#Introduction
In this analysis, I will be working with the SMS Spam Collection data set. The goal is to build a classifier that can accurately identify spam messages. I will perform data cleaning, exploratory analysis, and then train a Naive Bayes classifier.
First, I will load the data set and explore its structure.
# Load the dataset
sms <- read.csv("sms_spam.csv", stringsAsFactors = FALSE)
# Display the structure of the dataset
str(sms)
## 'data.frame': 5574 obs. of 2 variables:
## $ type: chr "ham" "ham" "spam" "ham" ...
## $ text: chr "Go until jurong point, crazy.. Available only in bugis n great world la e buffet... Cine there got amore wat..." "Ok lar... Joking wif u oni..." "Free entry in 2 a wkly comp to win FA Cup final tkts 21st May 2005. Text FA to 87121 to receive entry question("| __truncated__ "U dun say so early hor... U c already then say..." ...
# Convert the type variable to a factor
sms$type <- factor(sms$type)
# Display the distribution of message types
table(sms$type)
##
## ham spam
## 4827 747
#Data Preprocessing
Next, I will clean the text data to prepare it for analysis. This involves creating a text corpus, transforming the text to lowercase, removing numbers, punctuation, and stop-words, and applying stemming.

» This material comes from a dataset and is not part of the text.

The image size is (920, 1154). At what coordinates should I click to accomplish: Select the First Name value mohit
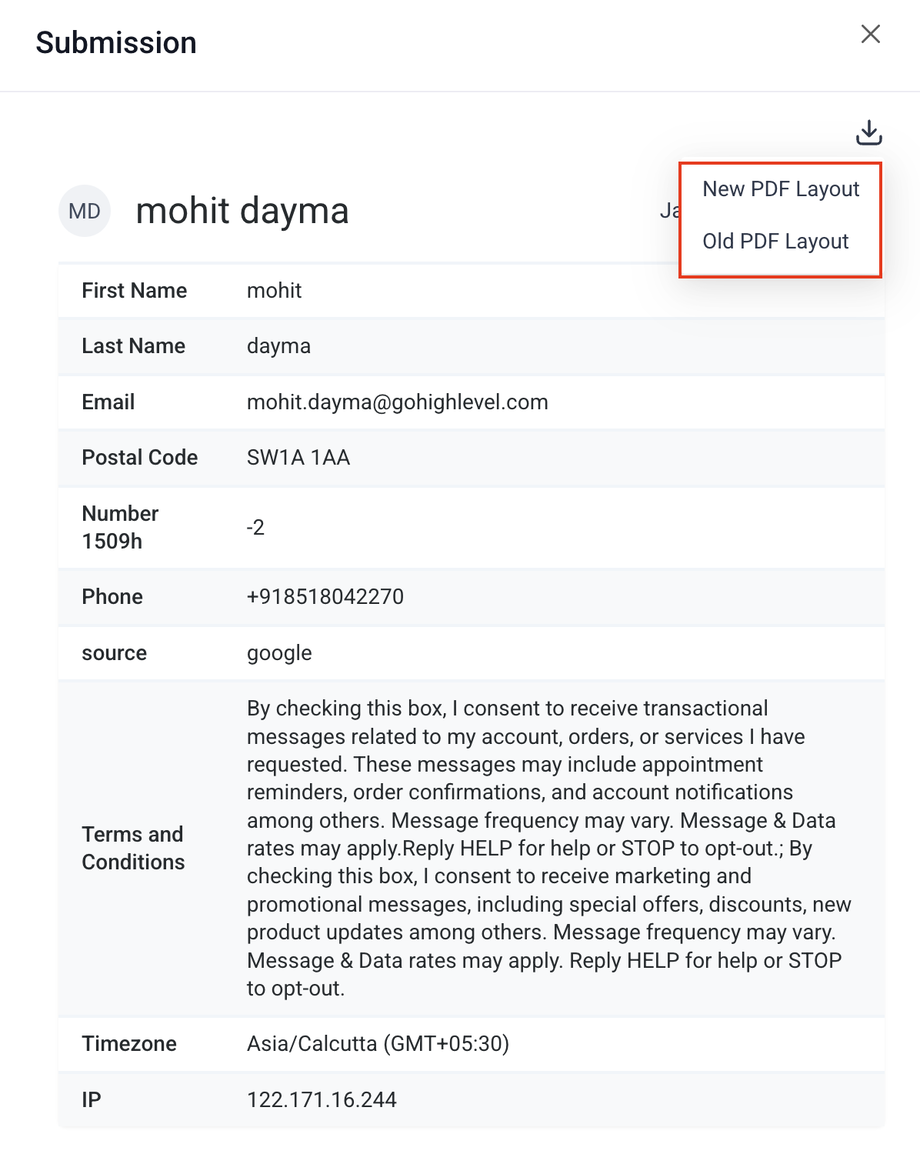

# Create a text corpus from the SMS text
sms_corpus <- VCorpus(VectorSource(sms$text))
print(sms_corpus)
## <<VCorpus>>
## Metadata: corpus specific: 0, document level (indexed): 0
## Content: documents: 5574
# Display the first SMS text as a character string
as.character(sms_corpus[[1]])
## [1] "Go until jurong point, crazy.. Available only in bugis n great world la e buffet... Cine there got amore wat..."
# Display the first three SMS texts
lapply(sms_corpus[1:3], as.character)
## $`1`
## [1] "Go until jurong point, crazy.. Available only in bugis n great world la e buffet... Cine there got amore wat..."
##
## $`2`
## [1] "Ok lar... Joking wif u oni..."
##
## $`3`
## [1] "Free entry in 2 a wkly comp to win FA Cup final tkts 21st May 2005. Text FA to 87121 to receive entry question(std txt rate)T&C's apply 08452810075over18's"
# Clean the text data
sms_corpus_clean <- tm_map(sms_corpus, content_transformer(tolower))
sms_corpus_clean <- tm_map(sms_corpus_clean, removeNumbers)
sms_corpus_clean <- tm_map(sms_corpus_clean, removePunctuation)
sms_corpus_clean <- tm_map(sms_corpus_clean, removeWords, stopwords("en"))
# Apply stemming to the cleaned corpus
sms_corpus_clean <- tm_map(sms_corpus_clean, stemDocument)
sms_corpus_clean <- tm_map(sms_corpus_clean, stripWhitespace)
# Display the cleaned text
as.character(sms_corpus_clean[[1]])
## [1] "go jurong point crazi avail bugi n great world la e buffet cine got amor wat"
#Document-Term Matrix
Now, I will create a Document-Term Matrix (DTM) to represent the frequency of words in the SMS messages.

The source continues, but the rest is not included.